Thursday, February 25, 2016

Query Execution of PostgreSQL

1. A connection from an application program to the PostgreSQL server has to be established.
The application program transmits a query to the server and waits to receive the results sent back by the server.

2. The parser stage checks the query transmitted by the application program for correct syntax and creates a query tree.

3. The rewrite system takes the query tree created by the parser stage and looks for any rules (stored in the system catalogs) to apply to the query tree.
It performs the transformations given in the rule bodies.

(Syntactic and Semantic Checks, Statement Transformation and View Merging).

4. The planner/optimizer takes the (rewritten) query tree and creates a query plan that will be the input to the executor.

Optimizer creates all possible paths leading to the same result.
For example if there is an index on a relation to be scanned, there are two paths for the scan.
One possibility is a simple sequential scan and the other possibility is to use the index.
Next the cost for the execution of each path is estimated and the cheapest path is chosen.
The cheapest path is expanded into a complete plan that the executor can use.

5. The executor recursively steps through the plan tree and retrieves rows in the way represented by the plan.
The executor makes use of the storage system while scanning relations, performs sorts and joins, evaluates qualifications and finally hands back the rows derived.


Tuesday, February 23, 2016

Utility Processes



Background writer − Writes dirty data blocks to disk 
WAL writer − Flushes write-ahead log to disk 
Checkpointer process − Automatically performs a checkpoint based on config parameters 

Autovacuum −It performs automatic operation which includes Auto vacuuming and Analyze. In other words, helps to recover free space for reuse 

Logging collector (log writer) − Routes log messages to syslog, eventlog, or log files 
Stats collector − Collects usage statistics by relation and block

Archiver − Archives write-ahead log files from WAL segments area to the Archived WAL area

Shared Buffers

Shared Buffers is the area needed for the Query Processing.

Shared Buffers are needed to ensure that the server processes handling user queries, never need to wait for a write to occur.

Buffer being modified is called a Dirty Buffer.

Any Query connecting to the Database requires a buffer area to process the User Request.

Shared Buffers is the memory area that gives the buffer place to Queries connecting to the Database.

Data from the Database’s Data files is fetched to the Memory.

Postmaster & Shared Memory



From the diagram, we can see Postmaster.

This is the process which starts when you start your database instance. When a postmaster starts the shared memory for the server is allocated to the Postmaster.

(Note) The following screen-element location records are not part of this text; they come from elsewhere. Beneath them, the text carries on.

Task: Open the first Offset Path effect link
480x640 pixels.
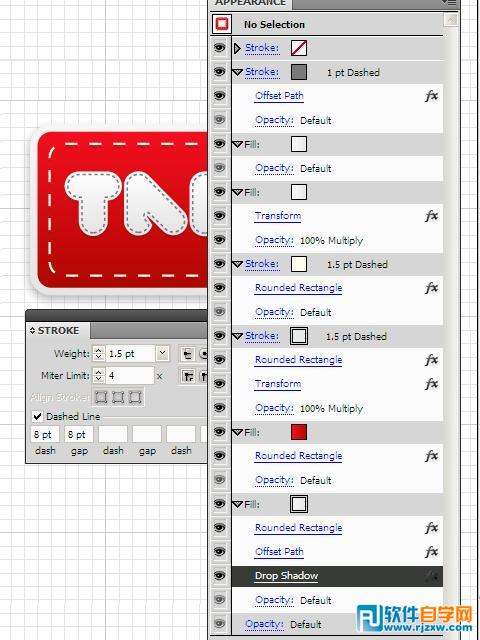Action: (279, 96)
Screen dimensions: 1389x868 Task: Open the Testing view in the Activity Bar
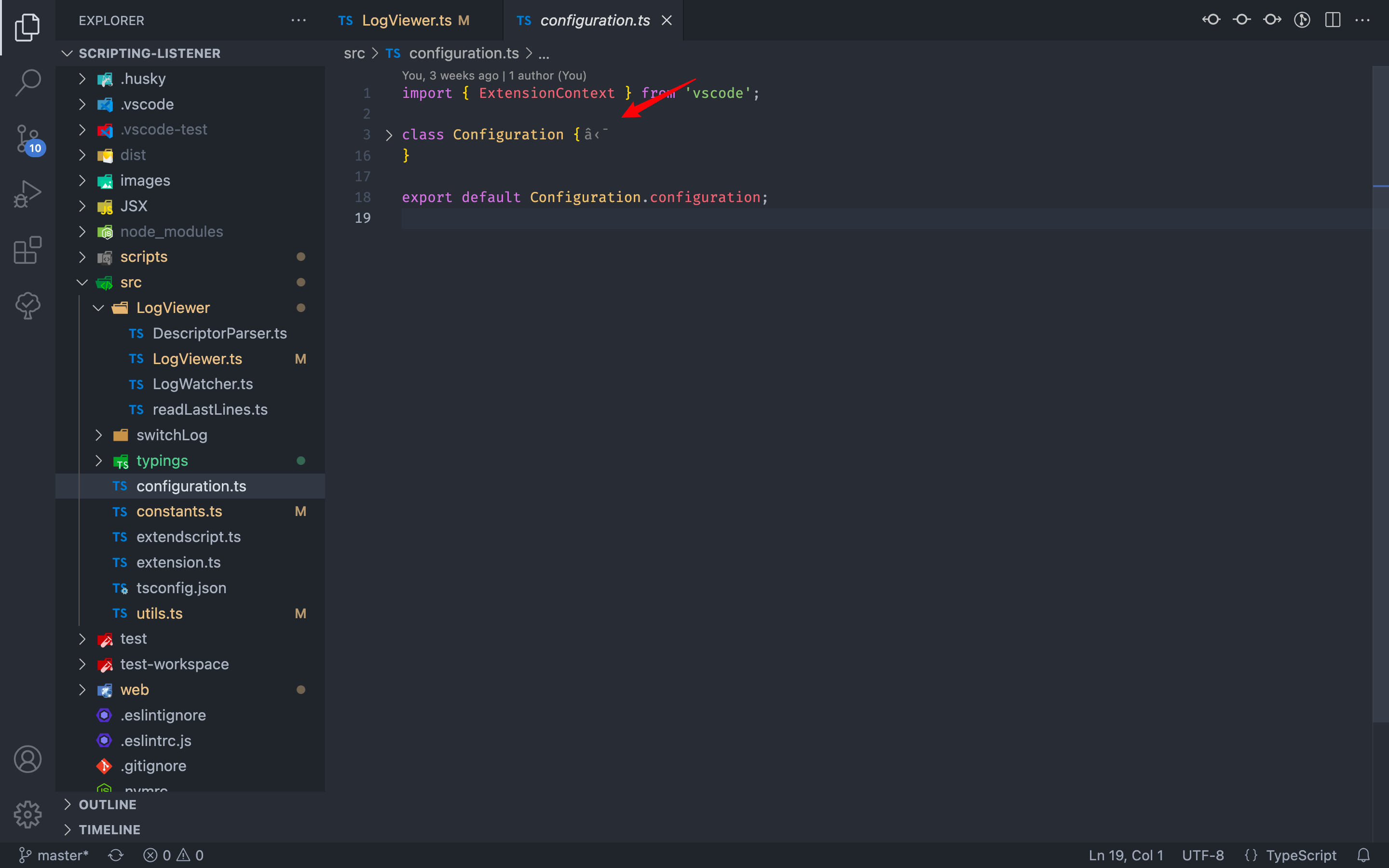click(27, 305)
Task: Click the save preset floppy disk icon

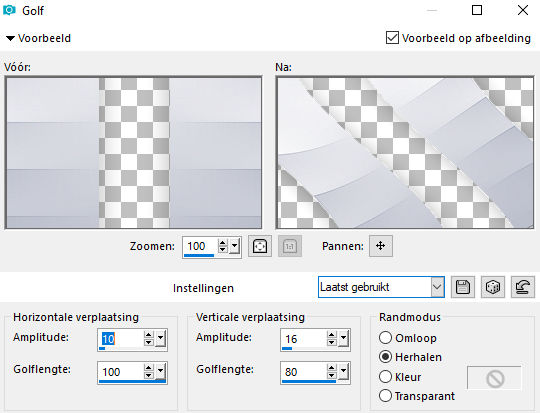Action: tap(463, 287)
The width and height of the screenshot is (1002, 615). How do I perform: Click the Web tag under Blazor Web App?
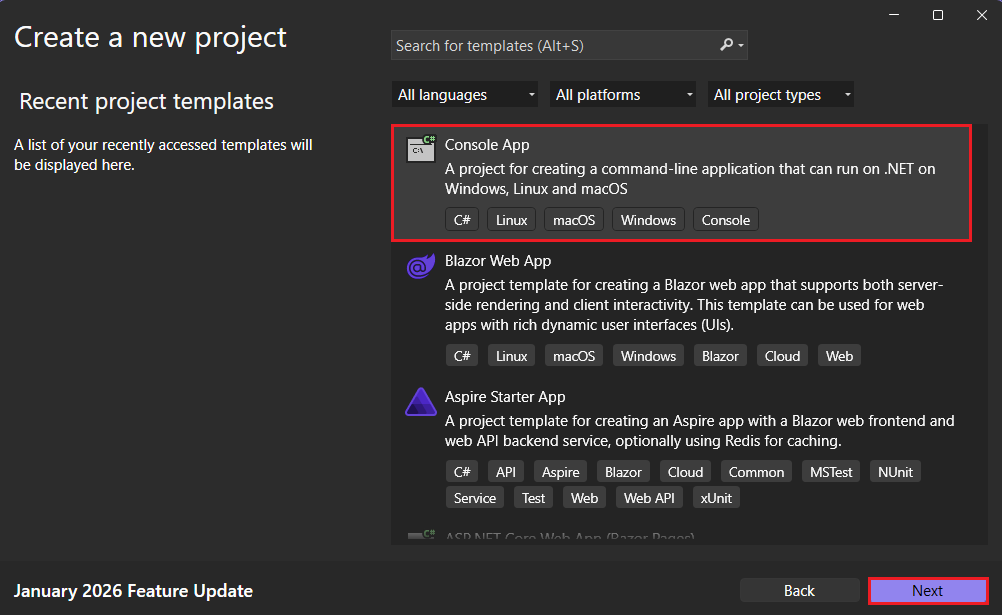click(x=839, y=355)
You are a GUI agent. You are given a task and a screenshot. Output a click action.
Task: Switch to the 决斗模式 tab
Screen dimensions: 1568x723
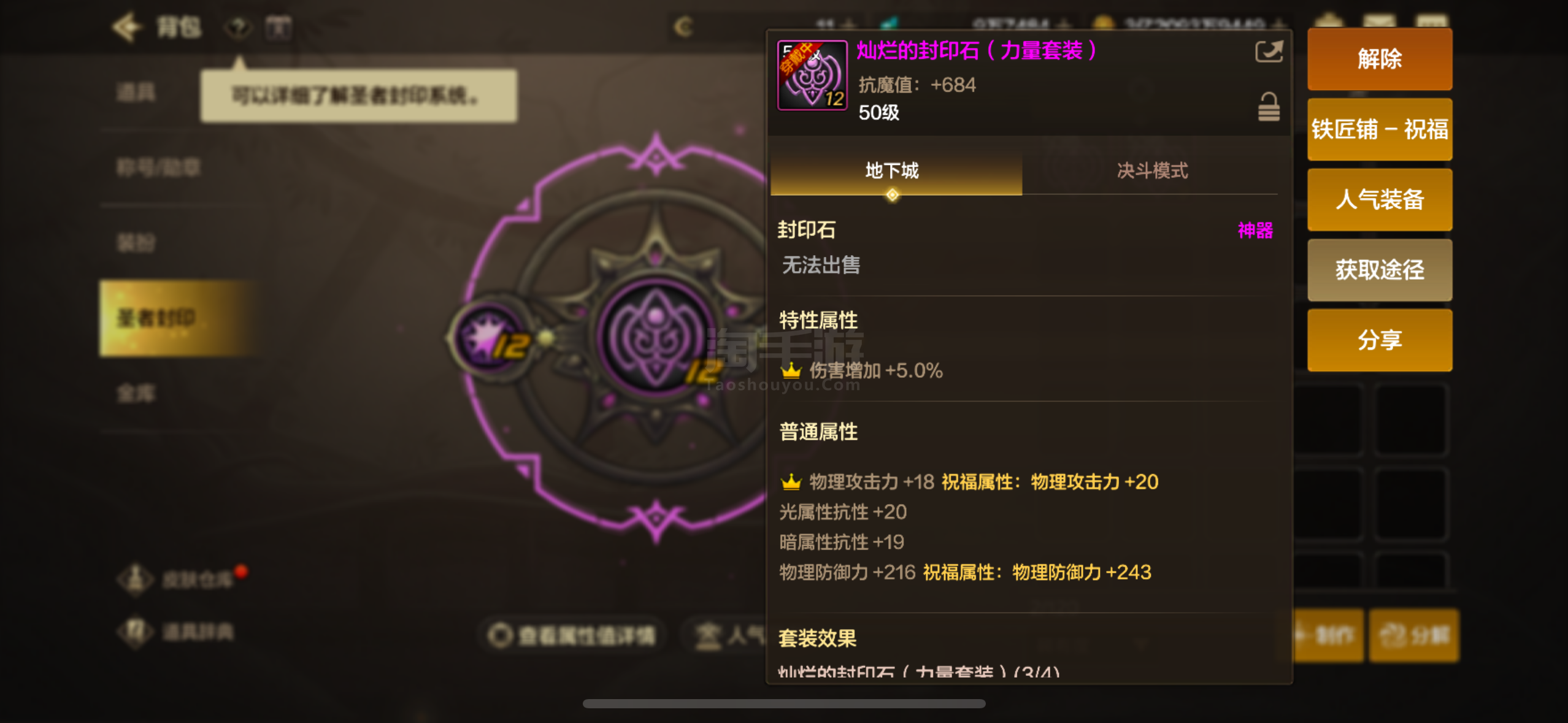coord(1151,170)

It Listens for any and all calls to the database.  When it receives a call from a client, it creates a back-end process (postgres server) to match it, using 1-1 correspondence.
Once the process is created, it links the client and postgres process so that they no longer have to communicate through the postmaster

Also, you can see that the shared memory contains: Shared Buffers, WAL Buffers and Process Array.

Shared buffers are used for reading and writing of the data from the data files.
When you read or write the content to a table and you commit the same, it goes to the data files. It all happens thru the shared buffers area.

Similarly, the transactions will go thru the WAL buffers area. WAL stands for write ahead log also called as transaction log in Postgres.

So when you write it goes to the WAL buffers and then goes to the WAL segments.
Process array stores the data of the different processes and the activity going thru these processes.

Monday, February 22, 2016

Architecture

  
 Image Courtesy : EDB 





We usually find several images for Postgres Architecture on google but, I feel this image is comfortable than any other.
I got this from a PPT shared by EDB.

Postgres Intro



     Postgres follows Process based architecture.

A PostgreSQL session consists of server process which manages the database files, accepts the connections to the database from the client application, and performs database actions on behalf of the clients. 

In other words, the server itself is a process which is running on a database server machine and, each client which connects with the server is a separate process. 

The server is also known as a Postmaster Process which also acts as a supervisor process for all the processes running on the server.

Whenever you start a server and start your database instance it will start Postmaster and several utility processes and memory.

Whenever a user connects with a server, it is a separate process so this separate process will take care of all the user requests. This separate process is started by the Postmaster whenever a user requests for a connection.